What you should do: Only the lines from the beginning of the data below through the line containing "Click the troubleshooting" belong in the response, each copied exactly.

Exercise materials:
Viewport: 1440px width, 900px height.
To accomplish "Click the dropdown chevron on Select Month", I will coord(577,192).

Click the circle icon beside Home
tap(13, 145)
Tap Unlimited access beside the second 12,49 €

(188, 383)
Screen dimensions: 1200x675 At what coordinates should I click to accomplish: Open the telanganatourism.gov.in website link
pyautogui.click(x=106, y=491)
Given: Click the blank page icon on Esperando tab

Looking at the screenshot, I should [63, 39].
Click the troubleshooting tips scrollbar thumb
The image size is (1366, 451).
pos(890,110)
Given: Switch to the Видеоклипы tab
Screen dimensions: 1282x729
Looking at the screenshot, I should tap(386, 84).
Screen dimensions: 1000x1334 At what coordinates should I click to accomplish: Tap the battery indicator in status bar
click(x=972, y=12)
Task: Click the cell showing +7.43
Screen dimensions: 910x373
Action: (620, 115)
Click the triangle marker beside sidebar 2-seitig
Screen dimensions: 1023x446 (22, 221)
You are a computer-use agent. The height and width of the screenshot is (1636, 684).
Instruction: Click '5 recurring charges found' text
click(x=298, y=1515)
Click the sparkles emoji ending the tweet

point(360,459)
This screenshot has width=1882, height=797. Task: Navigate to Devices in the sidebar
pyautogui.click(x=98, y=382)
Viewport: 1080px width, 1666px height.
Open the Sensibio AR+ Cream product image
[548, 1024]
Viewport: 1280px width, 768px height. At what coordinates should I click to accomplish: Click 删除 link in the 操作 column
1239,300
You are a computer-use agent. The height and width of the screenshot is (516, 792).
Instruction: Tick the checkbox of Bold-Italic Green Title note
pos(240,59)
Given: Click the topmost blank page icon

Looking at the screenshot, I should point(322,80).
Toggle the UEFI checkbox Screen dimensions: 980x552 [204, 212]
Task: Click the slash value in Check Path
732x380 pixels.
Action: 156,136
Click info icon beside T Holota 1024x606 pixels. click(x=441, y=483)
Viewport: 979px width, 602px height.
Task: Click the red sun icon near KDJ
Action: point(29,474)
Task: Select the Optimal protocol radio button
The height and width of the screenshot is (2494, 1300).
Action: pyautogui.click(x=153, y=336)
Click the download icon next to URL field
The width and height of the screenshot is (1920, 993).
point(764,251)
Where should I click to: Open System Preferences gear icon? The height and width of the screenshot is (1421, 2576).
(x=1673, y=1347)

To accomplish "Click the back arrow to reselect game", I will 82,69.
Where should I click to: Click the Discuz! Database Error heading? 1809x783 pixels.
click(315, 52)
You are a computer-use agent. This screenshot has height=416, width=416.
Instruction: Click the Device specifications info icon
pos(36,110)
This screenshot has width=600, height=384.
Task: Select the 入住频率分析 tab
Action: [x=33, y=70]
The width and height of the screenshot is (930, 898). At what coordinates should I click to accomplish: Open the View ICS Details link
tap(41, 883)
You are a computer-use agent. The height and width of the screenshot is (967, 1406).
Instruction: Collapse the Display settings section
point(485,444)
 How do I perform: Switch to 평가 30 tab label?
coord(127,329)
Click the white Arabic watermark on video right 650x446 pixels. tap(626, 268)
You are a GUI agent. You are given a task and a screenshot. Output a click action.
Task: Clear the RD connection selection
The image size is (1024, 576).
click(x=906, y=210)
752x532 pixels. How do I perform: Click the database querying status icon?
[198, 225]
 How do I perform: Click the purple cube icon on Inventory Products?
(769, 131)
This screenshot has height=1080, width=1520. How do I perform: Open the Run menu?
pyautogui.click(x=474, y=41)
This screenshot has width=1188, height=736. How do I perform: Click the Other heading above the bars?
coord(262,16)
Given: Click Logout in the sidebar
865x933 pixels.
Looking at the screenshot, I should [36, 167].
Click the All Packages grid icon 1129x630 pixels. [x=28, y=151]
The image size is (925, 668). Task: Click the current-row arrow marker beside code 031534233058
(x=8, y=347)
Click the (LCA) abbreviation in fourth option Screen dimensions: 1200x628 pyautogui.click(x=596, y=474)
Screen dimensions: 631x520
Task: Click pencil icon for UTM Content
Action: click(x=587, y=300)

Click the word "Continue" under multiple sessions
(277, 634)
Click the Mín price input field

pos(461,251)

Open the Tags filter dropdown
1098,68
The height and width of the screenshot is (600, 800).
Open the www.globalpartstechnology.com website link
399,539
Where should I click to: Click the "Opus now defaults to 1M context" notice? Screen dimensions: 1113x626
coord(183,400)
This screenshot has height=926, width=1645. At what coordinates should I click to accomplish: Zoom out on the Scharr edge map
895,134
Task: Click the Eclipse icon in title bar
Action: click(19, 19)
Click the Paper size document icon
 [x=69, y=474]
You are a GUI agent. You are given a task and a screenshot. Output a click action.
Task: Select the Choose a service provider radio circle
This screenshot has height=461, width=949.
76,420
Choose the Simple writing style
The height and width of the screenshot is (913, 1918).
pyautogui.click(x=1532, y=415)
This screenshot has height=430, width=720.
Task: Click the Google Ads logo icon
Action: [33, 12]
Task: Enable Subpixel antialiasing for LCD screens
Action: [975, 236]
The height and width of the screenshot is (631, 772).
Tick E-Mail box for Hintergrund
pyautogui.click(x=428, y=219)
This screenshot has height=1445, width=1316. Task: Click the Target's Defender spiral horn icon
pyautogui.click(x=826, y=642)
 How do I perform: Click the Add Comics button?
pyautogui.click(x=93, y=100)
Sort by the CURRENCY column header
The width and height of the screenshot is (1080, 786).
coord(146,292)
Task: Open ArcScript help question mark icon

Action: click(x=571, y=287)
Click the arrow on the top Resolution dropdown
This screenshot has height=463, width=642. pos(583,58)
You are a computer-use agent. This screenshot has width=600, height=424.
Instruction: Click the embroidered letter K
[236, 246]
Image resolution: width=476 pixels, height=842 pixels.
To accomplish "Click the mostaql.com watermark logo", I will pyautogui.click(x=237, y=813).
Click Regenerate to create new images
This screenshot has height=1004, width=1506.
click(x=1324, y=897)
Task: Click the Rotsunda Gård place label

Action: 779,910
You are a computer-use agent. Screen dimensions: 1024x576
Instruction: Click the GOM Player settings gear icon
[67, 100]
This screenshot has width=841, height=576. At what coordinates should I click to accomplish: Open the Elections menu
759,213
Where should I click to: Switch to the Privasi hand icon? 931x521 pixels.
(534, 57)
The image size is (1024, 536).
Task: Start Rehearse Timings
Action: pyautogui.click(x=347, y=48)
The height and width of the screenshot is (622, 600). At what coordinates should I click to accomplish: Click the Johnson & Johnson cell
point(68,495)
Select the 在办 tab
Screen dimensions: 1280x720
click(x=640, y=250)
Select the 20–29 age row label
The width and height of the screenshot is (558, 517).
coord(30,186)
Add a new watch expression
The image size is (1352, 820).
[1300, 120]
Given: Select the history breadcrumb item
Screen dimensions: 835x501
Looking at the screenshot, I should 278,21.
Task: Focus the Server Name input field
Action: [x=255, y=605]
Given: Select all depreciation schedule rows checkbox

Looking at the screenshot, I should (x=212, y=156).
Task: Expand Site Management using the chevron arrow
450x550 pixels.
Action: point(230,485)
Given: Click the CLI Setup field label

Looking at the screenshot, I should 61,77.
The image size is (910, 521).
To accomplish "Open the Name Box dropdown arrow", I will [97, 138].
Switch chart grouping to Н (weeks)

Your solution:
Viewport: 1440px width, 900px height.
To accomplish "Click the dropdown chevron on Select Month", I will coord(577,192).

Click the circle icon beside Home
tap(13, 145)
Tap Unlimited access beside the second 12,49 €

(188, 383)
Screen dimensions: 1200x675 At what coordinates should I click to accomplish: Open the telanganatourism.gov.in website link
pyautogui.click(x=106, y=491)
Given: Click the blank page icon on Esperando tab

Looking at the screenshot, I should [63, 39].
Click the troubleshooting tips scrollbar thumb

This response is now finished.